» ASSIGNMENT
Below is a block of entries; repeat exactly the lines starting at the line that contains "You are a computer-use agent. The width" and ending at the line that contains "Task: Click the location", both included.

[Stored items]
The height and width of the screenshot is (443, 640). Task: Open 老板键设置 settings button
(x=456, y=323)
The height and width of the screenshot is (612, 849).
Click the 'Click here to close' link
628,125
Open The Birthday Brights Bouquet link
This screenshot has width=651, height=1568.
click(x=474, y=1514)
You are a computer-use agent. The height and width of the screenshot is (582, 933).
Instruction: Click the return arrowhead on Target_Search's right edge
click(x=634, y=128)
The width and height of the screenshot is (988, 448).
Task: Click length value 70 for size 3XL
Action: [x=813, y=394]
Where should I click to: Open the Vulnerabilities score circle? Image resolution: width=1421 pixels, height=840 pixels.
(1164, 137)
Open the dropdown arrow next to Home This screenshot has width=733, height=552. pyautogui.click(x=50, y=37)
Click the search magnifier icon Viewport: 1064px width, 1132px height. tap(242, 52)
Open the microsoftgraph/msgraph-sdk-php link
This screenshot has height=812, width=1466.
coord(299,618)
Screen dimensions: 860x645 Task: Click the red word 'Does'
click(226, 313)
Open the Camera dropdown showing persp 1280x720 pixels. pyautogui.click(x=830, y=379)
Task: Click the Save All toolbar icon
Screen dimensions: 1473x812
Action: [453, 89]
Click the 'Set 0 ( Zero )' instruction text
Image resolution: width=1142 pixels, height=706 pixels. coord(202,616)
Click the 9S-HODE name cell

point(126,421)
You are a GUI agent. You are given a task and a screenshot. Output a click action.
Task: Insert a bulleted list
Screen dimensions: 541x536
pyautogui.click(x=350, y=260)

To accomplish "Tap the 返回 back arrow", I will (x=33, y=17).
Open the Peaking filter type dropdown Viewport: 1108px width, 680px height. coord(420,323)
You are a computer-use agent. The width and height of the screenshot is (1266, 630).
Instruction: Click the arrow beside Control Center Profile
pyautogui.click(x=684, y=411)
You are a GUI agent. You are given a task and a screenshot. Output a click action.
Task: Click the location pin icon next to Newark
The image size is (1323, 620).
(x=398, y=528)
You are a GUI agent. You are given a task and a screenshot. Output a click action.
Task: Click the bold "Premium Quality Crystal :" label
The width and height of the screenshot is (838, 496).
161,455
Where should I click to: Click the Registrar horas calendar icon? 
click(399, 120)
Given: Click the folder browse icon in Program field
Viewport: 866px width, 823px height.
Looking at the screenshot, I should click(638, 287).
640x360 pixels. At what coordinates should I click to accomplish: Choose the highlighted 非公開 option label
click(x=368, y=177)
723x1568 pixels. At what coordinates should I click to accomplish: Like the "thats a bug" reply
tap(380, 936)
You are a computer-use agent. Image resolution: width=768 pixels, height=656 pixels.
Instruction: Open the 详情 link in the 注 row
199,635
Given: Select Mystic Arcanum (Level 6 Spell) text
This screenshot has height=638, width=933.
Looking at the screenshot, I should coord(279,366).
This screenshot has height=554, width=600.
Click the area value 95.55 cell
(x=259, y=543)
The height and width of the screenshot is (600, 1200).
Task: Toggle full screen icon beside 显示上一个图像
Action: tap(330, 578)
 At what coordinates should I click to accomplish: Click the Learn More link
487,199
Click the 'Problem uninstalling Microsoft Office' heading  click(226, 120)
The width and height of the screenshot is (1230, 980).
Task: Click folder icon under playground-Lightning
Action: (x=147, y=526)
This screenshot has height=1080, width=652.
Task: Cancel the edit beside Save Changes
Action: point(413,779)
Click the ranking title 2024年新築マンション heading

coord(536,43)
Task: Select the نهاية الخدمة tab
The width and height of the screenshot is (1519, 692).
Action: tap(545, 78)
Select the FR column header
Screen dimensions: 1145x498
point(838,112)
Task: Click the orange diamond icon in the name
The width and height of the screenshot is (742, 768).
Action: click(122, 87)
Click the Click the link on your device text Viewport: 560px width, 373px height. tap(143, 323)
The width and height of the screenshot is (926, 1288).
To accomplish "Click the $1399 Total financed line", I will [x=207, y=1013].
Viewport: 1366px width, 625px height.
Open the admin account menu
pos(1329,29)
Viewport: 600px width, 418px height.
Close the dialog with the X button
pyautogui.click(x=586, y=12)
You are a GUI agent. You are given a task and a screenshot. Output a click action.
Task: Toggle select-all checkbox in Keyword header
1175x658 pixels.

» OUTPUT BELOW
You are a computer-use agent. The width and height of the screenshot is (1266, 630).
Instruction: Click the arrow beside Control Center Profile
pyautogui.click(x=684, y=411)
You are a GUI agent. You are given a task and a screenshot. Output a click action.
Task: Click the location pin icon next to Newark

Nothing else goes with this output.